Pablo explains how the Texaco-Chevron case demonstrated a profound lack of knowledge and lack of respect for ancestral peoples. At the same time, the case also highlighted the tenacity, and the struggle of these peoples for their rights. "The important thing is to see how we managed to maintain unity in the struggle. Six indigenous peoples with different languages, traditions, customs, and territories joined forces to fight together”. Many indigenous people were not lucky enough to be able to study. Like Pablo's father, many could not read or write. They didn't trust written documents, but they attributed a fundamental value to the given word. When they were little, Pablo’s father used to tell his children: "Paper can be torn, but not words". Today everything has changed, everything must be written down, documented, signed, and stamped. Without an official document, the spoken word no longer has value. In defending the helpless, Pablo became a bridge between his spoken word, given to the Indians, and the written words of accusation against Texaco-Chevron, documented in austere courtrooms.

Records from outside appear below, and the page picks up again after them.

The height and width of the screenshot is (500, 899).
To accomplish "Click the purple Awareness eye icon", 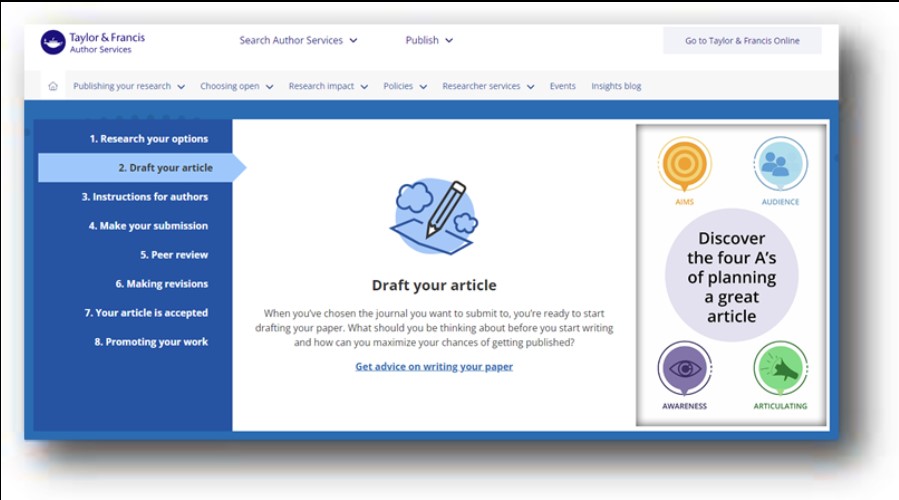I will click(x=684, y=368).
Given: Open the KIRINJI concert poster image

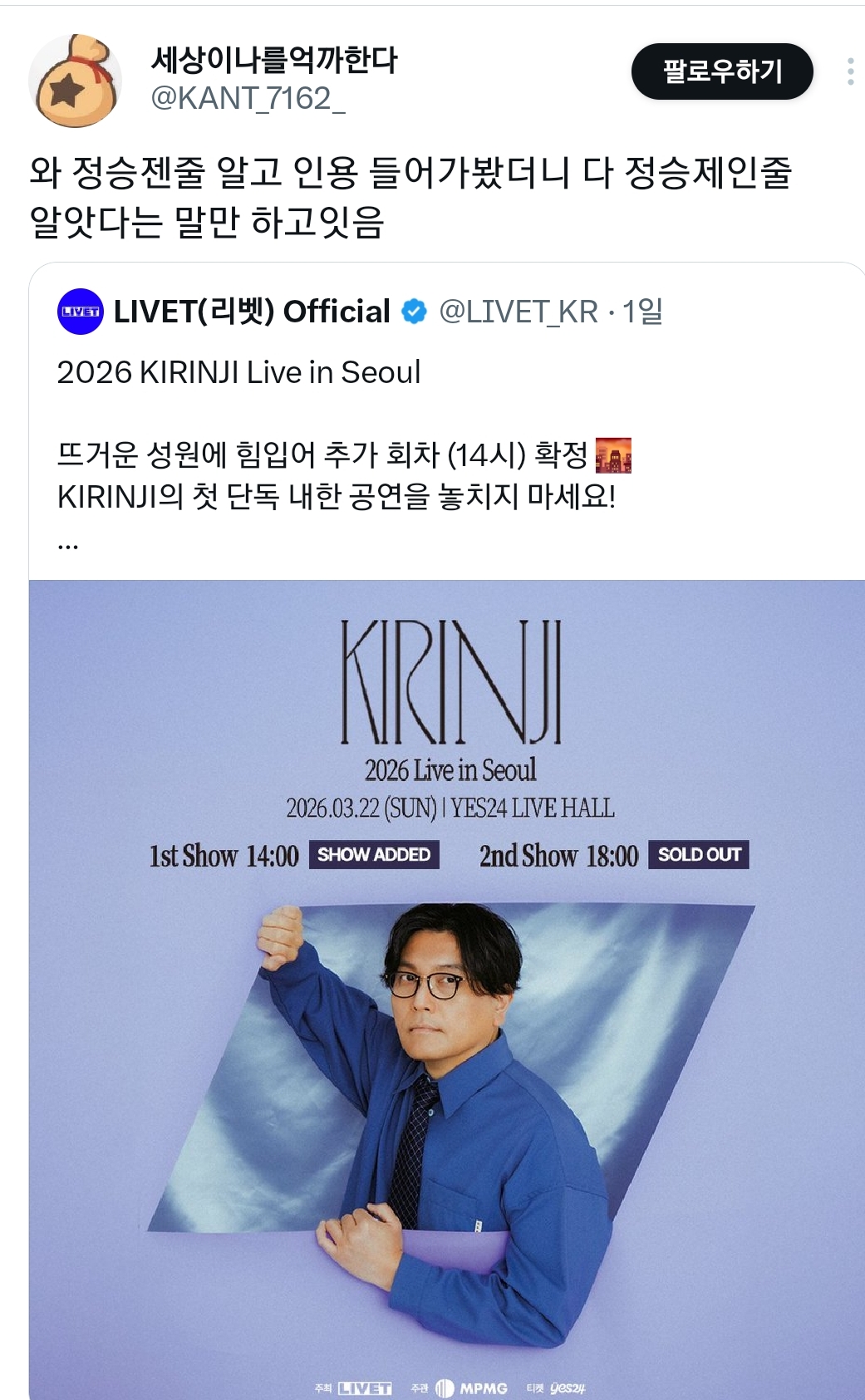Looking at the screenshot, I should 447,990.
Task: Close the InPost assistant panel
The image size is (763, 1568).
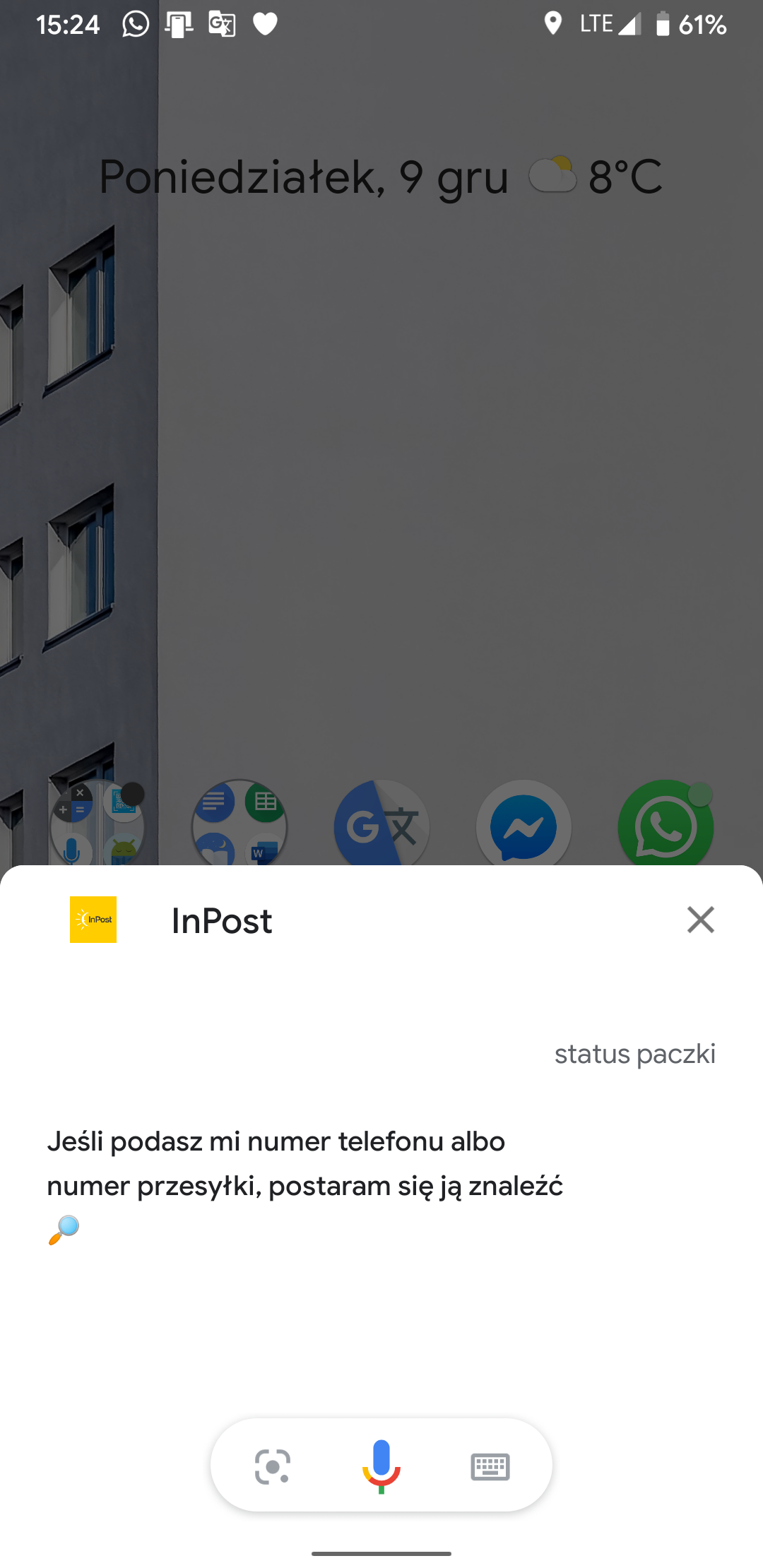Action: click(701, 920)
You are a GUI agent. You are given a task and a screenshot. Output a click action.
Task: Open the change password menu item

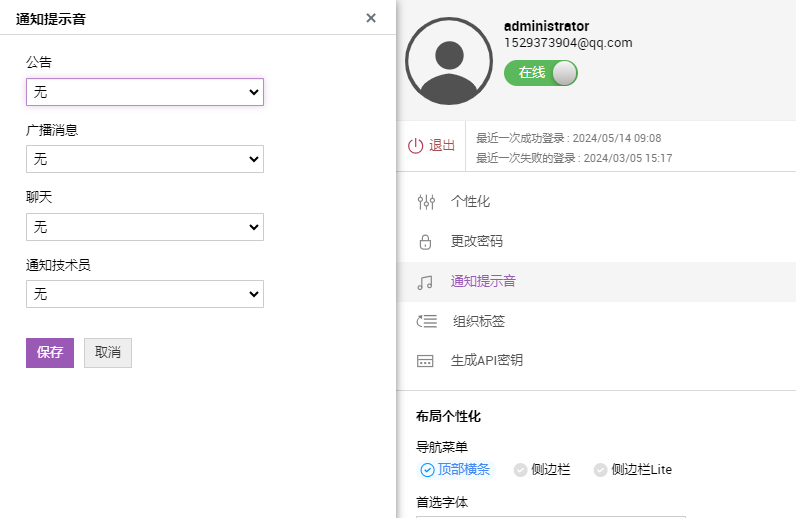[477, 242]
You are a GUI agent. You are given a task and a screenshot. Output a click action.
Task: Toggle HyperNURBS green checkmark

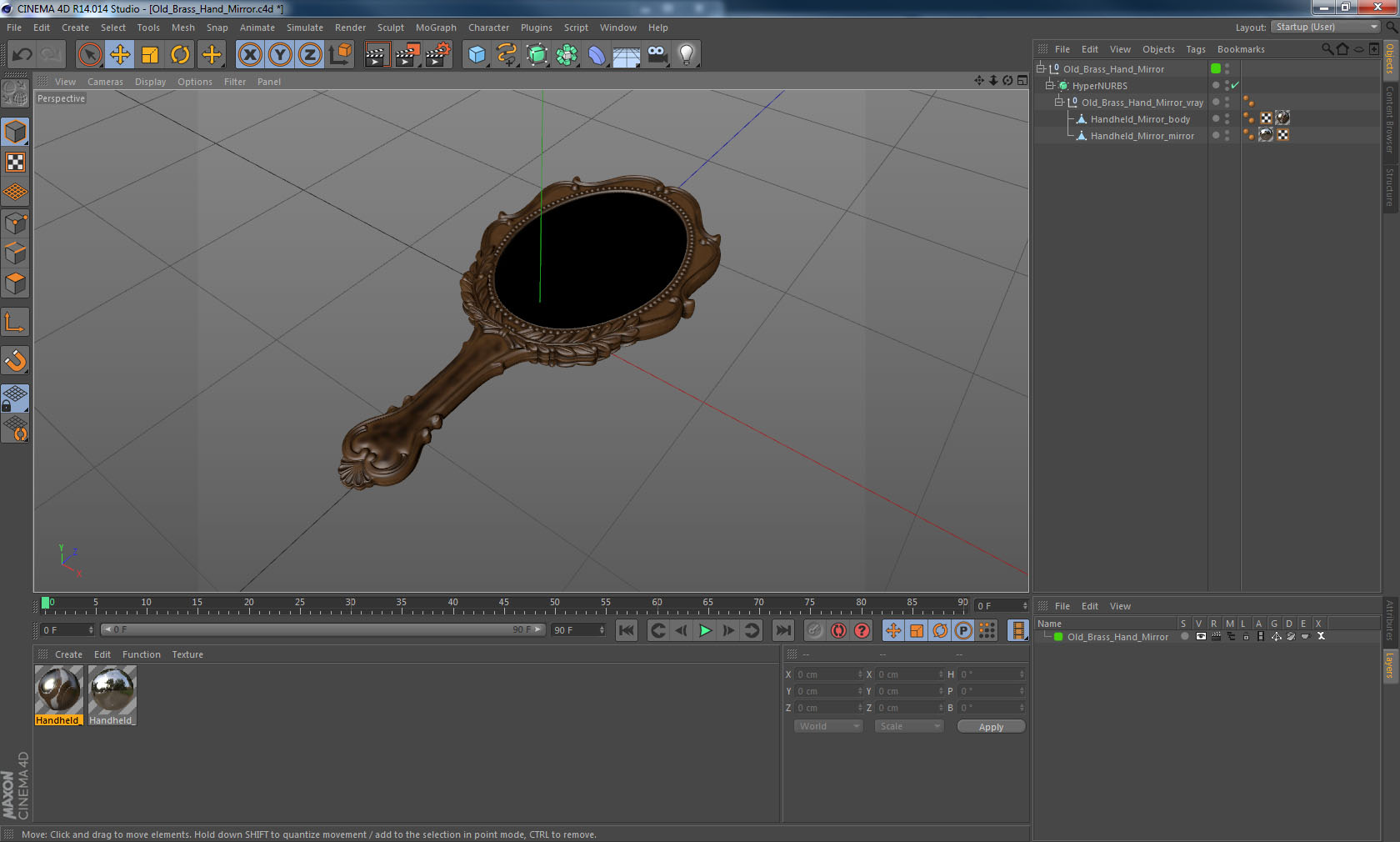[1235, 85]
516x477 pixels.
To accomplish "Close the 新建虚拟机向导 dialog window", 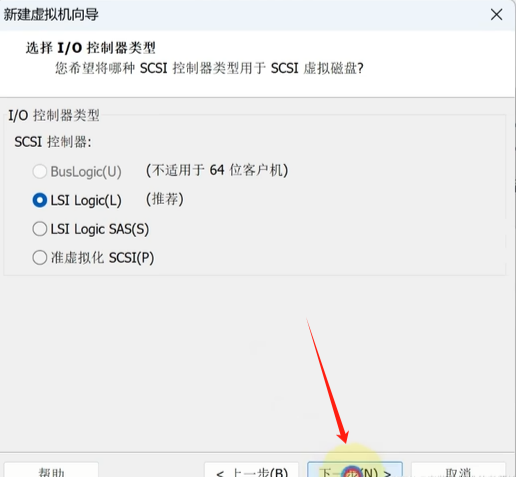I will 496,15.
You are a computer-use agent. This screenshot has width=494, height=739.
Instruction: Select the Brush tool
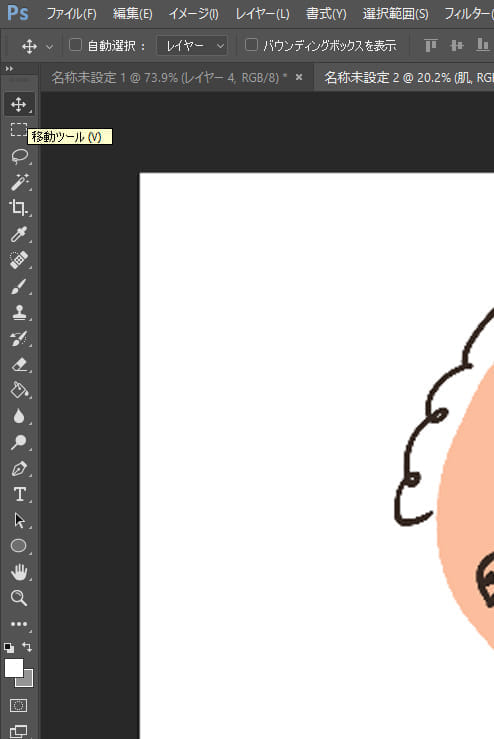(x=19, y=287)
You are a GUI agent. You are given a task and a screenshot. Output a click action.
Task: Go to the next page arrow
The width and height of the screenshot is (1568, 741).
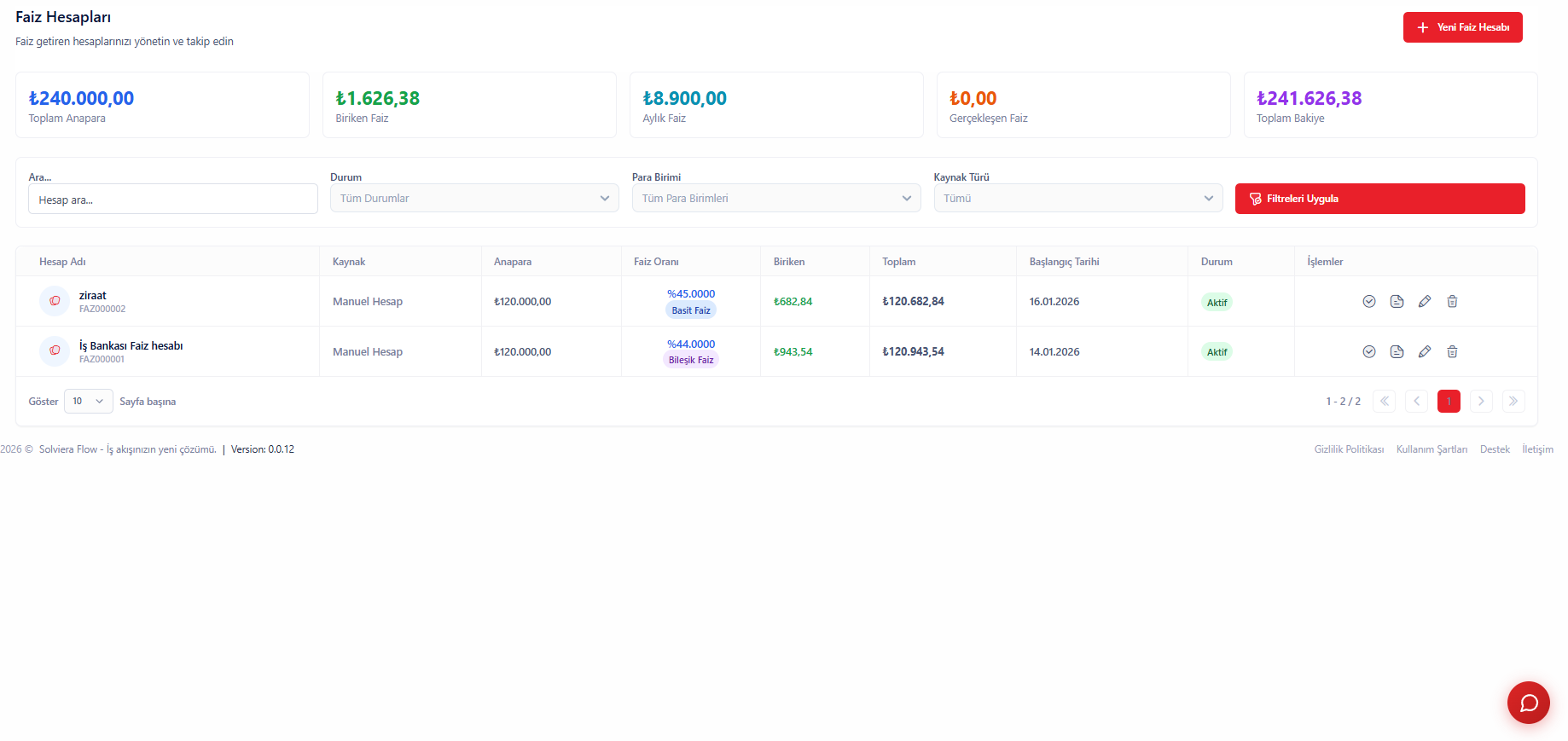(x=1481, y=402)
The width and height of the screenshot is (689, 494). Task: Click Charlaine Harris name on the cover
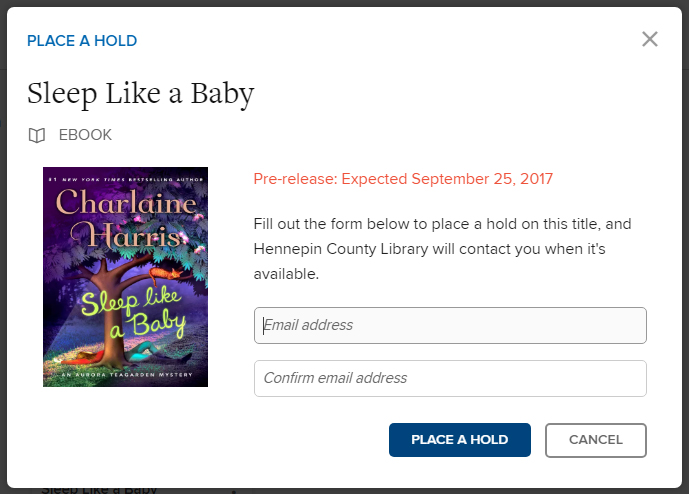pos(127,218)
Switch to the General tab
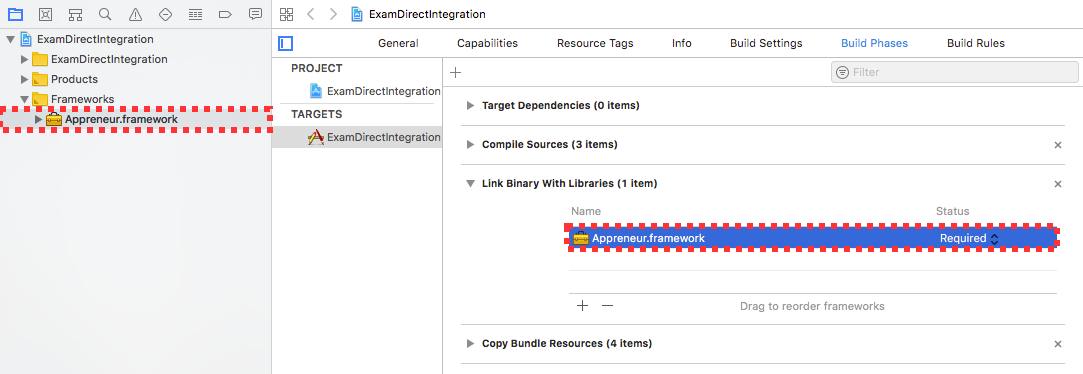The width and height of the screenshot is (1083, 374). (x=398, y=43)
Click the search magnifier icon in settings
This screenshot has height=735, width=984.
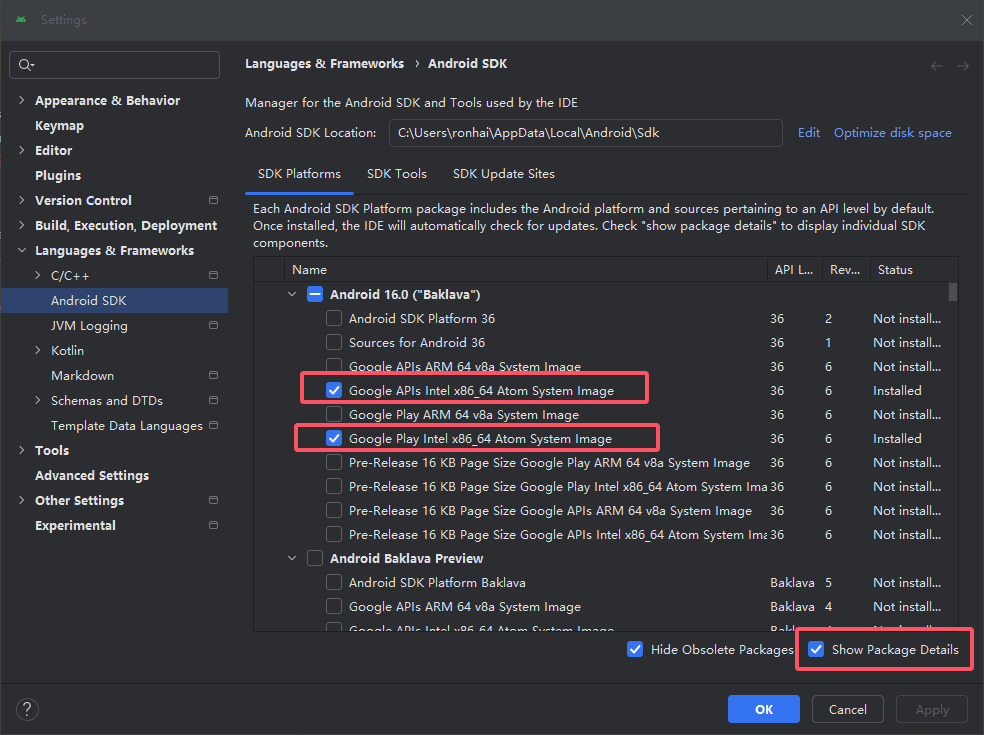pyautogui.click(x=25, y=65)
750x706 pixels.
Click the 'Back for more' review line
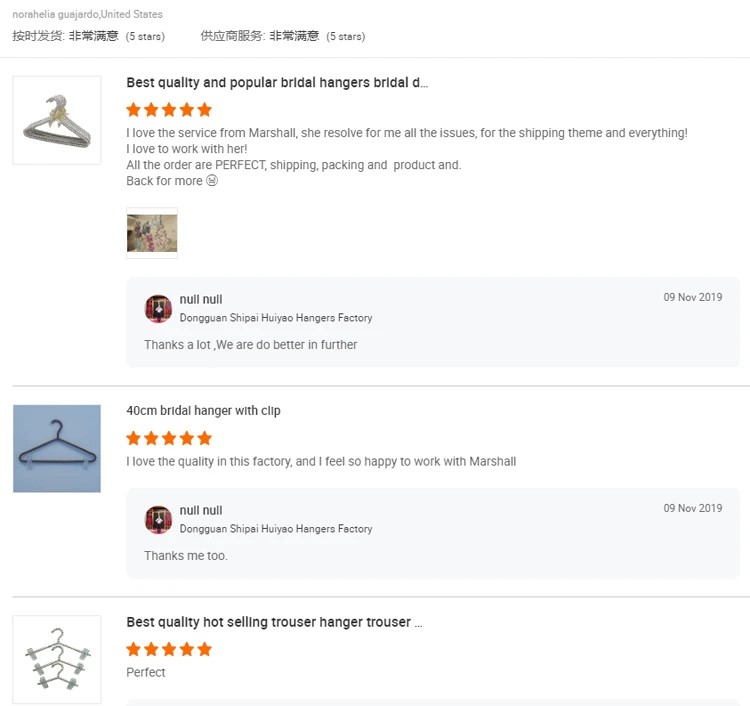(x=171, y=181)
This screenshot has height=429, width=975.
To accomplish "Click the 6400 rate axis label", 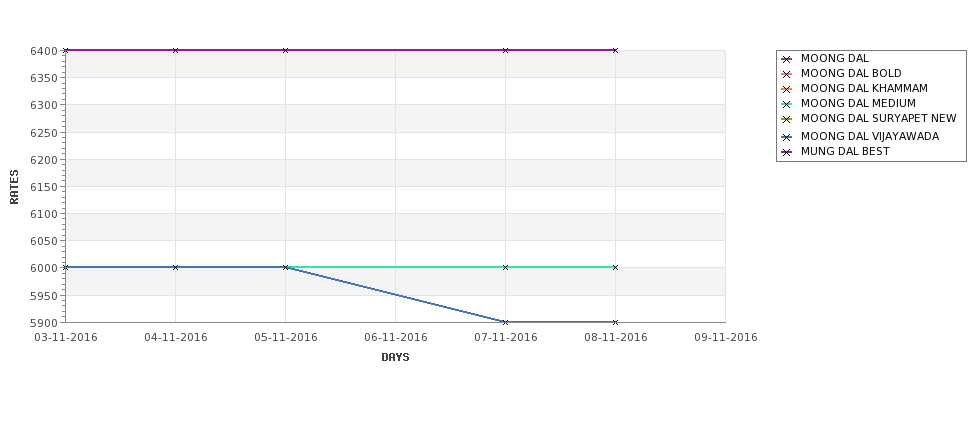I will (44, 51).
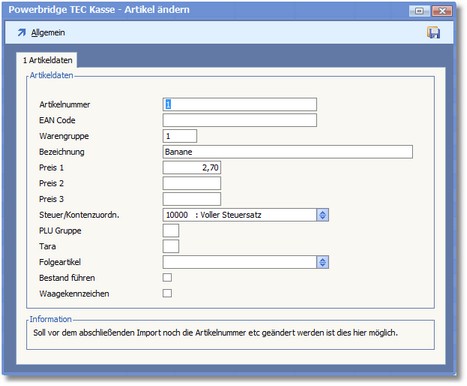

Traces of pollution from crude oil extraction

Traces of pollution from crude oil extraction



The lives of people and of future generations depend on what happens to the Amazon: "Perhaps many people in the United States or in Europe do not realize what the Amazon means for the world, for the planet. The lives of future generations are at stake”.

The last words of Pablo Fajardo, a farmer who has become a lawyer for his people, are words of hope: "May the whole world listen to us", he says.

Pablo Fajardo's story is published in a comic book by the French publishing house "Les arènes" (English and Spanish versions are being prepared).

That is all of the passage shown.